Spectral attribute slices were extracted along H4 horizon within the seismic bandwidth (5 to 60 Hz) of the seismic data. The attribute slices delineated channel sand-like structure by high-amplitude low-frequency anomaly, characteristic of hydrocarbon saturation (Othman et al. 2016; Ehirim and Akpan 2017). The structure trends NE–SW, broadening towards the southwest and bounded by major growth faults similar to the result of the seismic amplitudes. The channel reservoir sands were imaged with increasing resolution between 15 and 35 Hz spectral band. The optimum image of the channel was obtained at 25 Hz spectral attribute which coincidentally is the dominant frequency of the seismic data.
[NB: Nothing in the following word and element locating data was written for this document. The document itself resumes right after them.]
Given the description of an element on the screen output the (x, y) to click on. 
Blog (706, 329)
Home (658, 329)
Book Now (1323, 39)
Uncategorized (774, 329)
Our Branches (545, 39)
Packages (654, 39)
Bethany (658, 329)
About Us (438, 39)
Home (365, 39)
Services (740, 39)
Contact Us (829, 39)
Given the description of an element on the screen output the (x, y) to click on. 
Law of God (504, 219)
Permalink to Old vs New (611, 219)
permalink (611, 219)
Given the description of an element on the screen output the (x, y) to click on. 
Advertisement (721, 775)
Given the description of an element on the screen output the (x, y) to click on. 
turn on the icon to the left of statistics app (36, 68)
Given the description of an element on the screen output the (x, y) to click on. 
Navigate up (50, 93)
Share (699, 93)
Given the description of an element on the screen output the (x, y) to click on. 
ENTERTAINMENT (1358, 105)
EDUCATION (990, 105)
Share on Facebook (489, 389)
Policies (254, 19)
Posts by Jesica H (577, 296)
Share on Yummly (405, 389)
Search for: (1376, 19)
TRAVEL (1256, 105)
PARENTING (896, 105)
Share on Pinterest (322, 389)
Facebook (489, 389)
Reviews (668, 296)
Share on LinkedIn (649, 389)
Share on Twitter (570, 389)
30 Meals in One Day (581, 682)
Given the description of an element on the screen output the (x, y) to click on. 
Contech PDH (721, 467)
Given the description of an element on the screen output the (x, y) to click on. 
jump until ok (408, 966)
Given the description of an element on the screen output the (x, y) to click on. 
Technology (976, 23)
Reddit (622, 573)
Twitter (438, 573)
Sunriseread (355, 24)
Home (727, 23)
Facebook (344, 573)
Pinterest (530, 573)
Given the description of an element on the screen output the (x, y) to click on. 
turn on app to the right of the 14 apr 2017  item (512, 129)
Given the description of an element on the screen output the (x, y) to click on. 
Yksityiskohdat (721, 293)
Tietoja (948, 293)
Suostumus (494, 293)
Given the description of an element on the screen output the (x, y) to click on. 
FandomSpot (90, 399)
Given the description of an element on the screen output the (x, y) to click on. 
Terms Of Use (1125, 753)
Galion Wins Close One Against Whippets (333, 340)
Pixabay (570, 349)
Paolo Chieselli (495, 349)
Red–Green–Blue (RGB) spectral-based colour blending was subsequently adopted to optimise interpretation of the channel structure using three spectral bands of 5, 25 and 55 Hz with Red, Green and Blue colours, respectively. Stratigraphic units within the channel structure were adequately resolved and characterised by amplitude brightening at low and high frequencies, dominated mostly by the yellow and purple colours, respectively. This suggests hydrocarbon presence of saturating thick and thin reservoir sands, respectively (Partyka et al. 1999; Chopra and Marfurt 2013; Ehirim and Akpan 2017; Wei et al. 2019). The wells are located on and along the channel sands to the southwest. Spectral anomalies to the northeast of the channel is considered a by-passed prospect in agreement with the results of the seismic amplitudes.

Conclusion

Integration of seismic amplitude and spectral attribute analysis has successfully mapped, validated and characterised hydrocarbon-saturated channel sands by high-amplitude low-frequency anomaly. However, the spectral attributes in combination with RGB spectral-based attribute map show finer and subtle details of the channel structure and stratigraphy at the 25 Hz dominant frequency attribute slice, which hitherto, were not apparent in the seismic amplitude attributes.

The channel sands trend NE–SW, broadening towards SW and bounded by major growth faults to the northeast and southwest, respectively. It is thick to the southwest and thins to the northeast. Finally, by-passed hydrocarbon prospect was delineated to the northeast of the producing wells, and as such, infill wells can be drilled in these areas to recover hydrocarbons.